A list of many chaparral plant species and how they respond to fire can be found in, "Fire, Chaparral, and Survival in Southern California." Further details can be found on our Book Excerpts page.
For the most part, California has been able to avoid the "catastrophic" forest fires that have plagued much of the western United States over the past few years.
If all these fires that occur in California on a regular basis aren't forest fires, what are they? California wildfires are typically shrubland fires and have nothing to with trees.

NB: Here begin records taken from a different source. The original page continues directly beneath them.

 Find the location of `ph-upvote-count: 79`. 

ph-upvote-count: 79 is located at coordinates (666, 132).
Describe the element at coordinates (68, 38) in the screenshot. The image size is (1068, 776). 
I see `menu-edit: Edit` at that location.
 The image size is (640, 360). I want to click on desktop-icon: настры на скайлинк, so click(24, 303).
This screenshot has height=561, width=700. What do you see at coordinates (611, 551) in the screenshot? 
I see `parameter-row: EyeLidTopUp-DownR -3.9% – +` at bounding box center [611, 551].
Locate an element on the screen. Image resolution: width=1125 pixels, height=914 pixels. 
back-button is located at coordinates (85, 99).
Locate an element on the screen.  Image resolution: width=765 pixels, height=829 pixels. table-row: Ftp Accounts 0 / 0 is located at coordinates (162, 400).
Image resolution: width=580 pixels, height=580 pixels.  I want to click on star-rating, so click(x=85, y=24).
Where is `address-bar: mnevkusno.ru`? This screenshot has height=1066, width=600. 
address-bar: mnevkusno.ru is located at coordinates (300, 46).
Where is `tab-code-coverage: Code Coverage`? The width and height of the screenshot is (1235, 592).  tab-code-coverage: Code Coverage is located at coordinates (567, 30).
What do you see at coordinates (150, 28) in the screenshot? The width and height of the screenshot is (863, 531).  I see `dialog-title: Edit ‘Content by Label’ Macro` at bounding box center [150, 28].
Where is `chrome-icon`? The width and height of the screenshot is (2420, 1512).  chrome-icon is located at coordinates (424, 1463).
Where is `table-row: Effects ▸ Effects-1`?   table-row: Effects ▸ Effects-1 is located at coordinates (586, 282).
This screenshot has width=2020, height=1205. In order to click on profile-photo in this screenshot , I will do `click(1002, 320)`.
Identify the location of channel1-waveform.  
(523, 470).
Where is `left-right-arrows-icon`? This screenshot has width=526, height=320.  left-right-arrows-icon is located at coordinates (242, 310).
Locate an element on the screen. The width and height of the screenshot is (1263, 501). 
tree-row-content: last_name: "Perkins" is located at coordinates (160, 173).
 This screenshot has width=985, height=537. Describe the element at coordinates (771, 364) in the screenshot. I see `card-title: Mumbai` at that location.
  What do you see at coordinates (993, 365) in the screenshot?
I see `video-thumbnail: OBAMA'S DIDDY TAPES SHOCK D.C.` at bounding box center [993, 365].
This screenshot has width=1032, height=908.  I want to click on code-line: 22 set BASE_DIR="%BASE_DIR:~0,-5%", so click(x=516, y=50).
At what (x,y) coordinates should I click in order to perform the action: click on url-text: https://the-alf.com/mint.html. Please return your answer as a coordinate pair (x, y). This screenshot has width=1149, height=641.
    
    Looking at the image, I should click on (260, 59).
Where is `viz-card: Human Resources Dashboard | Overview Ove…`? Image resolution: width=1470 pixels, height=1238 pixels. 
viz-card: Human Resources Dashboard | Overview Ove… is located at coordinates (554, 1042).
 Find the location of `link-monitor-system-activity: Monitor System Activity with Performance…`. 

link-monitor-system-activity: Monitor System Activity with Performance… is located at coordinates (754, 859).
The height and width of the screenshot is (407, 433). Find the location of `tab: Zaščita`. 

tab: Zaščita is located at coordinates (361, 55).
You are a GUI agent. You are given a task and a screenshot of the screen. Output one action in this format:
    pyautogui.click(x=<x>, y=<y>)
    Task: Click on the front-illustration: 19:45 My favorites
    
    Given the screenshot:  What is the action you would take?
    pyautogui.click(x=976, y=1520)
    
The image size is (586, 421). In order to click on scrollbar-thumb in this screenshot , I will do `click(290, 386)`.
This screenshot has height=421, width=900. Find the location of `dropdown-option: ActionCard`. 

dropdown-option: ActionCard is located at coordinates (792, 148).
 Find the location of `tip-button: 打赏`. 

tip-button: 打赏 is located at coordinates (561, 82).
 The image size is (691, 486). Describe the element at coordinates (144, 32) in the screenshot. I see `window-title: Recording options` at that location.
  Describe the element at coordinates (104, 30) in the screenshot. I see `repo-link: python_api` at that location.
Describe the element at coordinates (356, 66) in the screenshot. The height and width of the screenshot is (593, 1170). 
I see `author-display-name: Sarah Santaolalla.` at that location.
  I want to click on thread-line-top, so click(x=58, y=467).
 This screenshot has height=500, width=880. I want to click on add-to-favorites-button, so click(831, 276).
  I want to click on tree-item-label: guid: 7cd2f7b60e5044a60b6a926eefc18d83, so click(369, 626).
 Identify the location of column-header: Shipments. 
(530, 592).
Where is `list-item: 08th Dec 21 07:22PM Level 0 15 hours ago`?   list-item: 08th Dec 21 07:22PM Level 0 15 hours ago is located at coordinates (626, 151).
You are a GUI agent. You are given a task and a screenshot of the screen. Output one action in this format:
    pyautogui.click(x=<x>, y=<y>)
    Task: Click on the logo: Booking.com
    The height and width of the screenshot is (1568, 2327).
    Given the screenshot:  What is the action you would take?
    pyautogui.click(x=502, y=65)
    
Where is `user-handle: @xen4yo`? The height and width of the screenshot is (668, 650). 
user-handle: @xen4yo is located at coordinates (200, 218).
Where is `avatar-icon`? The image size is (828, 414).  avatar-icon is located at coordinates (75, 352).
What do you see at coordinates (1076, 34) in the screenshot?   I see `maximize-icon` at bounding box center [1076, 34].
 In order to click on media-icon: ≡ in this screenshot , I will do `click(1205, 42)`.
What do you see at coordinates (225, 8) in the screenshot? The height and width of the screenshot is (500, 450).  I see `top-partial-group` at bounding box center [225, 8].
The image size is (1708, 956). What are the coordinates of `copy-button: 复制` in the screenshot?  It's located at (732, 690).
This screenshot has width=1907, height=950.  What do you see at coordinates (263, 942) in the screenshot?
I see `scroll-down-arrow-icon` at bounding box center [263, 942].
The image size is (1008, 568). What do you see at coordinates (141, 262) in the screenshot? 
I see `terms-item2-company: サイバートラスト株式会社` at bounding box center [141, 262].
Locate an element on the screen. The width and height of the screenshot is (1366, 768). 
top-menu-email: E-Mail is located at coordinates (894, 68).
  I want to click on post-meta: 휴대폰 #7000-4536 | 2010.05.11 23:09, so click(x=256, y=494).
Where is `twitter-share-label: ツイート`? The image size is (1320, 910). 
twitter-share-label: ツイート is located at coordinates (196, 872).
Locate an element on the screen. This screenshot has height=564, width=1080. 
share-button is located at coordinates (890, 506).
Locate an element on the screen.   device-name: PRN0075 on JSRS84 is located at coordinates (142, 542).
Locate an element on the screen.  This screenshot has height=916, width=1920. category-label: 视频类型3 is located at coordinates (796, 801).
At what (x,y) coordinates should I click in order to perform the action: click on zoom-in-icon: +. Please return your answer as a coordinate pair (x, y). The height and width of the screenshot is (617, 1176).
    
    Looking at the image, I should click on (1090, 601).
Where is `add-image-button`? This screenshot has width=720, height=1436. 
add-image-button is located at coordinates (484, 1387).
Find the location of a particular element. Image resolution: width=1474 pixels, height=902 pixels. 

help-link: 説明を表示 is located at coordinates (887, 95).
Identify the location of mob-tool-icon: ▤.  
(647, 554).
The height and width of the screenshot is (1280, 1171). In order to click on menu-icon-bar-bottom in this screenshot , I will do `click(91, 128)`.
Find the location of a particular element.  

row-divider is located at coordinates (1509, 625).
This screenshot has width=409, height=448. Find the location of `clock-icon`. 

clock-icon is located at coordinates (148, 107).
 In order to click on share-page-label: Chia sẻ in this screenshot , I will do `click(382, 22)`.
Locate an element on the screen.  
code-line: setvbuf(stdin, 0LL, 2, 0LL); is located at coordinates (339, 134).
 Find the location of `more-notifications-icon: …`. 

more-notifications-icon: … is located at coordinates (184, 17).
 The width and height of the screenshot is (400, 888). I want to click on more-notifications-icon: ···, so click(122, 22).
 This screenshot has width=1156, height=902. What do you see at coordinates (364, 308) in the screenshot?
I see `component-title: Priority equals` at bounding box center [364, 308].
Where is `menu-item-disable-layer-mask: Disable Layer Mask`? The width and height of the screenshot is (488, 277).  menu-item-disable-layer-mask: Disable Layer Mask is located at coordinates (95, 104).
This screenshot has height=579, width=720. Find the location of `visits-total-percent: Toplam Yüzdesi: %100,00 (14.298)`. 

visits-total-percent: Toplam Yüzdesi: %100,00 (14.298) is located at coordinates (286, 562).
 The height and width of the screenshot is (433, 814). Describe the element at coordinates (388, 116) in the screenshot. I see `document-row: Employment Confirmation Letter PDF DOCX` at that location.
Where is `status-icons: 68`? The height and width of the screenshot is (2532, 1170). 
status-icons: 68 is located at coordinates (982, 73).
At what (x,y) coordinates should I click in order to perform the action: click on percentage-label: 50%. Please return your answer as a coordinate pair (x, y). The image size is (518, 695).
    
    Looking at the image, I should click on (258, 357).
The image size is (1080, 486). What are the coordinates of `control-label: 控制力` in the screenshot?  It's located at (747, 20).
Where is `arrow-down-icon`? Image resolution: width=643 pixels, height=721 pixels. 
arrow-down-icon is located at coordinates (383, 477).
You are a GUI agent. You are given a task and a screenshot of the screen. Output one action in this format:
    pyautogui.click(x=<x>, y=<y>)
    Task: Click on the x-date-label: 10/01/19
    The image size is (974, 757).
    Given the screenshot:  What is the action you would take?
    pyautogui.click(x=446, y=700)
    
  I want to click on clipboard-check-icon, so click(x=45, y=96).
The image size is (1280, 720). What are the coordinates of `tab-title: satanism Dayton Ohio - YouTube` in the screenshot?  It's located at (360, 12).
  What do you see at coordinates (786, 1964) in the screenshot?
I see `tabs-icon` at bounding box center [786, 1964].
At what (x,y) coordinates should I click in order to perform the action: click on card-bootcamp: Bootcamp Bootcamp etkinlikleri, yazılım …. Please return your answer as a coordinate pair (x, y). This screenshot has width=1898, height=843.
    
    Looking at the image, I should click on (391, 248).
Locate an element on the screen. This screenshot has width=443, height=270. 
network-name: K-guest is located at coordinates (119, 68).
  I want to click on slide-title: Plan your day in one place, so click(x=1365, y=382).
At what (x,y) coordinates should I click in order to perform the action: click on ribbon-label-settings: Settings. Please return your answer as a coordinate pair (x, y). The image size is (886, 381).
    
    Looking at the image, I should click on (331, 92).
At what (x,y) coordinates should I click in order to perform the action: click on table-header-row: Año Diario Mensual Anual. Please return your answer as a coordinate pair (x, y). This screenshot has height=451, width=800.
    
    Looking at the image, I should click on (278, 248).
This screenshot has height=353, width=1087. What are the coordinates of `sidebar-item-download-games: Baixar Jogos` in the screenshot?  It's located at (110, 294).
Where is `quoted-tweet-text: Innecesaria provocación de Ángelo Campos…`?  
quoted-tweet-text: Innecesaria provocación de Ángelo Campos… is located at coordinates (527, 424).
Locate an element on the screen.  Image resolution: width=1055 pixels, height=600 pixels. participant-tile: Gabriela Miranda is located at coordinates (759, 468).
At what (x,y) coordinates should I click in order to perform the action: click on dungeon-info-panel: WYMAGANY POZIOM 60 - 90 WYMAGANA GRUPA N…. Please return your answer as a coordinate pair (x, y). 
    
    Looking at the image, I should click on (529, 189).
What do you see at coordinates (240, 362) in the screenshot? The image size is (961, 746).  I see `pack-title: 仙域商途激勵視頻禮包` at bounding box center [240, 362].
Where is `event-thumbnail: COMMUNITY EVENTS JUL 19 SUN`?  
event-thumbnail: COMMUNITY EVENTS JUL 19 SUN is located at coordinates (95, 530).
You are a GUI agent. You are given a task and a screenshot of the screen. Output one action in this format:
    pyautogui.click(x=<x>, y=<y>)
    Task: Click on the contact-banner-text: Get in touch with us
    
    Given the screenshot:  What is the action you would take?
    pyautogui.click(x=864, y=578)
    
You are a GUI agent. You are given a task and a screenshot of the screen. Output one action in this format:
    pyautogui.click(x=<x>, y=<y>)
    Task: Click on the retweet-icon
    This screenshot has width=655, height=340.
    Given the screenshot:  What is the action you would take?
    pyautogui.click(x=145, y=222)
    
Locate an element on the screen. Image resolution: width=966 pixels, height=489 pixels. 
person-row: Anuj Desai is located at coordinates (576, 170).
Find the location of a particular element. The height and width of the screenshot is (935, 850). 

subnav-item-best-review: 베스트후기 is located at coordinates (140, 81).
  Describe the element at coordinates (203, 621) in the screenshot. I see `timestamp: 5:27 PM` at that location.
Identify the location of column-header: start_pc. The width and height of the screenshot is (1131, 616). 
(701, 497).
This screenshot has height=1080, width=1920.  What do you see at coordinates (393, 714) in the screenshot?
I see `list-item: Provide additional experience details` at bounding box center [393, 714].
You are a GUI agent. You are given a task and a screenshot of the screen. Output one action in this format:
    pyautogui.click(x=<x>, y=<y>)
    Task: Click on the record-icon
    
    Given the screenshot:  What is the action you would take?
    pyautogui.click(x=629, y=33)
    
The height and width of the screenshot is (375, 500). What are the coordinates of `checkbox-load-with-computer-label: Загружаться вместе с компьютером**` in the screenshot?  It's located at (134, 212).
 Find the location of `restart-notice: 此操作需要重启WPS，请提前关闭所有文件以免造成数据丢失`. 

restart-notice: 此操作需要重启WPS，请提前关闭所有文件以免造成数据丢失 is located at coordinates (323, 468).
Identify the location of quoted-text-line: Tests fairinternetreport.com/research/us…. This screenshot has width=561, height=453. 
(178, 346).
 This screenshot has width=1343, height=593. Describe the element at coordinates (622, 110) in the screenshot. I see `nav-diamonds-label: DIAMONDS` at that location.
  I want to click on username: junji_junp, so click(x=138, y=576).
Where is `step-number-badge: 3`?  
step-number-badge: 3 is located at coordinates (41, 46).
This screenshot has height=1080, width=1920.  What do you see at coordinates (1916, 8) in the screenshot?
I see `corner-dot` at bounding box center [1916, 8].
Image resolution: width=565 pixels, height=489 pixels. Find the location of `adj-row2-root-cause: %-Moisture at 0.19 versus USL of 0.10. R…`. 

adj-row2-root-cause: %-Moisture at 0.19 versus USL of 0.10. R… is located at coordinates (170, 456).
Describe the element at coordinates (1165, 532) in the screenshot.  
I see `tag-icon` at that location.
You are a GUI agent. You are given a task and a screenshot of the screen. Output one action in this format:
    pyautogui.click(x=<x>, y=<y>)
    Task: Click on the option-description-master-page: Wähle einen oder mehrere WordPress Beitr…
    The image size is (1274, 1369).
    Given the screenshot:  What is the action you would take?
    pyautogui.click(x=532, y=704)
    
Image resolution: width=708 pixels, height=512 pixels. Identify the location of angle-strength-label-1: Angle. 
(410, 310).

Surprising to many is the fact that forests only comprised about 5 percent of the total acreage burned during the 2003 firestorm in Southern California.
The paradigm that has been repeated over and over is that fire suppression has caused an unnatural overabundance of vegetation, creating dangerous levels of "fuel" in California's wildlands. While this may be an accurate description for some forests, such as dry ponderosa pine forests in the southwest, it is not true for California chaparral.
Instead of blaming the fire suppression efforts of firefighters for causing a problem, we should be thanking them for holding back the flames. Despite the fact that fire frequencies in Southern California have increased dramatically over the past century, firefighters have been able to prevent those fires from destroying the kinds of natural resources we all enjoy so much. If the fires had been allowed to burn, as some have suggested, it is likely much more of the chaparral habitat that makes California so special would have been converted into large tracts of invasive, non-native weeds.